The writer-director concocted this sharp-edged dystopian time-travel movie with a central conceit that had to work on film: Joseph Gordon-Levitt (who starred in Johnson’s “Brick”) is playing the young Bruce Willis. It’s far-fetched, but with the help of a lip prosthesis, you buy it. There’s a thrilling moment when the two men meet at a diner–the wiser tough guy who knows what’s ahead, and the younger, slimmer man who has no respect for that knowledge. He’s going to write his own future.
The rules of efficient killing across past and future time zones are laid out efficiently without wasting screen time. Like Joss Whedon, Johnson is a gifted writer with an instinct for amusing us; he tells us what we need to know, sets up his characters, delivers witty and entertaining dialogue, and actually surprises us in the third act with a twisty mind-bending denouement that turns the movie from a straight-ahead sci-fi entertainment into something deeper. The ending is satsifying; I want to see the movie again.
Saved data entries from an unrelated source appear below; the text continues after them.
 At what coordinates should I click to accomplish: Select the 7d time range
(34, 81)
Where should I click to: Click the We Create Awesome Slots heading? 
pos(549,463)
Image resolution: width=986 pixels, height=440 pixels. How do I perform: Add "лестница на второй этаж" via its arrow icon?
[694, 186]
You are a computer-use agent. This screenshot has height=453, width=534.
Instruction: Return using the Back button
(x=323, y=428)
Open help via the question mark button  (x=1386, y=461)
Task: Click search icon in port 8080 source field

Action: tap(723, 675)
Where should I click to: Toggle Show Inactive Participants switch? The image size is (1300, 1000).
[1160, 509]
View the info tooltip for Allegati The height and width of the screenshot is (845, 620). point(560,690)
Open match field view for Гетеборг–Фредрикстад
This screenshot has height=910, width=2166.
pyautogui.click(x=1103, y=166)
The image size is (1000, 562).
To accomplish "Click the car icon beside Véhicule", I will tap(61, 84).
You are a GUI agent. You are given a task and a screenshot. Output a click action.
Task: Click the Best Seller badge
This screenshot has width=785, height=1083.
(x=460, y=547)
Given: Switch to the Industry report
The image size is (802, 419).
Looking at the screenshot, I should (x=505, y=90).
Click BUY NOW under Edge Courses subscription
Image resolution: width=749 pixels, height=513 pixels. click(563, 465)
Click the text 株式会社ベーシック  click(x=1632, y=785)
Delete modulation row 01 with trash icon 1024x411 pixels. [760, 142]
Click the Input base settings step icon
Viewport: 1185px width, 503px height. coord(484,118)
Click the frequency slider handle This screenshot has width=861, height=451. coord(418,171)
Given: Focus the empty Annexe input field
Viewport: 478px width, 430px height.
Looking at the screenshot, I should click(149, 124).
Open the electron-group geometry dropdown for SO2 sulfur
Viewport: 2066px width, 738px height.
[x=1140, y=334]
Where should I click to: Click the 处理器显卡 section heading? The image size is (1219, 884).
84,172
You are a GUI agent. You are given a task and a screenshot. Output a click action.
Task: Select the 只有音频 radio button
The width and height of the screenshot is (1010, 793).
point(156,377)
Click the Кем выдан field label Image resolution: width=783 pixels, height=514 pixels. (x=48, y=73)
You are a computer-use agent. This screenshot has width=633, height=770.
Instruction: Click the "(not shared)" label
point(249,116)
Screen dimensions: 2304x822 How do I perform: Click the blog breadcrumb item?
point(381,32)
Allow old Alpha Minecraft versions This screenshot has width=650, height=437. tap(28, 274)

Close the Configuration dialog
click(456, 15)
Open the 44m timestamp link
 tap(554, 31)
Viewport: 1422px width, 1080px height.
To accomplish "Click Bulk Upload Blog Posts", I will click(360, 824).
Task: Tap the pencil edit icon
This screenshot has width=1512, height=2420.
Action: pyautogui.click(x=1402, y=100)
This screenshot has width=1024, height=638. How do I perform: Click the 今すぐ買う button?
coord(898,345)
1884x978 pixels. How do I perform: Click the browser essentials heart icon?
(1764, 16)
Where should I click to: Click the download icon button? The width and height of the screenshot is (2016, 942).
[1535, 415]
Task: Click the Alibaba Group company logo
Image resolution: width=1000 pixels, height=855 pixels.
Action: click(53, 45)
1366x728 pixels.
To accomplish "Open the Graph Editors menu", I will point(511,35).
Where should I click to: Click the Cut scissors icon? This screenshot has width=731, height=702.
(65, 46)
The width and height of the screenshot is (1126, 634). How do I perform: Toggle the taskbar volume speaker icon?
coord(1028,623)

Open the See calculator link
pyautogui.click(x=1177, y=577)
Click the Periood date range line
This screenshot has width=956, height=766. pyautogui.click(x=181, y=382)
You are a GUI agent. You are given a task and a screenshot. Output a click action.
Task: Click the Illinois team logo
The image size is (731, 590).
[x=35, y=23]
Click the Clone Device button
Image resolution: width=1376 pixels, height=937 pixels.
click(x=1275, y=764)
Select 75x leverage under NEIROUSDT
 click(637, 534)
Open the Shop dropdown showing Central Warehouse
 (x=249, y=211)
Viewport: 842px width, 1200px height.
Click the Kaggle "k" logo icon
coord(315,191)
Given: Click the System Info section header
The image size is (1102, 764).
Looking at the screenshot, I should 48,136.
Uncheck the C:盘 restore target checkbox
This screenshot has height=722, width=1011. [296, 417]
Gordon-Levitt holds his own with Willis, half impersonating him, and you root for both of their characters to survive. Gordon-Levitt isn’t a marquee star yet, but he is steadily buliding solid cred with movie audiences. Halfway through the film we meet Emily Blunt as a strong, rifle-toting, loving single mother isolated in the country corn fields–for a reason. Blunt anchors the movie and delivers that extra dimension that elevates a programmer into a classic. Thus “Looper” becomes a three-hander, and the TIFF folks knew what they were doing booking it for opening night. The audience may be gripping their chairs during the movie. But they will walk out happy.